I want to point out a couple of things:
- There are three performers. Just three: two instruments and a vocalist.
- The staging is simple, probably deceptively so. I'm sure lot of work went into it.
- In the extended instrumental interlude after the feast, watch the way the players interact with their instruments. The fiddler saws and bangs on his lirica, and the piper blows with breathless abandon. It's violent - as befits this point in the story, when Judith is sawing off Holofernes's head.
- The subtitles help immensely.
- This was a "musical reconstruction" - no music for this 16th century poem survived. From the website:
Musically, this project is a reconstruction, using Gregorian,
Beneventan and Glagolitic sources of medieval Dalmatia, as well as the
study of Glagolitic chant in oral tradition. The text of Judith survives
without music but its metrical structure corresponds to a small number
of archaic Glagolitic melodies used for storytelling in medieval
Dalmatia, often in the context of the highly emotional and dramatic
songs related to the Passion or rituals of the Holy Week. The text
itself also refers to texts sung in the liturgical offices, so the task
of reconstruction was to find, in related musical sources (Dalmatian
and southern Italian), melodies corresponding to the suggestions of the
original text.
In this research, it was necessary to study the most archaic layers
of what is called Glagolitic chant. This liturgical repertoire, sung in
the local vernacular tongue (Croatian Church Slavonic) while actually
belonging to the Roman rite, was preserved in manuscripts written in
the Glagolitic alphabet, used in medieval Croatia. Written sources
mention the existence of this chant in Dalmatia as early as the 11th
century, within the circles of clergymen who didn’t speak Latin. Yet,
the particularity of the Glagolitic repertoire, passed on orally, is
its survival up to the present day in a few locations along the
Croatian coast, on the Dalmatian islands and in Istria.
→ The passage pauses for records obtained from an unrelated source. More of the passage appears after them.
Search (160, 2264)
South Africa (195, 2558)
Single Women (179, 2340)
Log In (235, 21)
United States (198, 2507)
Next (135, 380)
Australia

Okay, that? That is performing arts research at a master level. You can argue the methods if you like - I'm sure there are people who do. Maybe a "pure" version of the poem would not try to reconstruct the music. But if you're going to try and reconstruct the music, this is how you do it. (Or it's one scholarly, informed way of doing it.) You don't just write down whatever comes to mind.
And I think it would be a literally awesome SCA performance, except for the subtitle problem (and possibly length - what's on the website is just clips). You would, however, have to present it as a sung story, I think, rather than what we expect as a song. Ballads are as close as we get to epic song, for the most part, and this is way past even that in scope.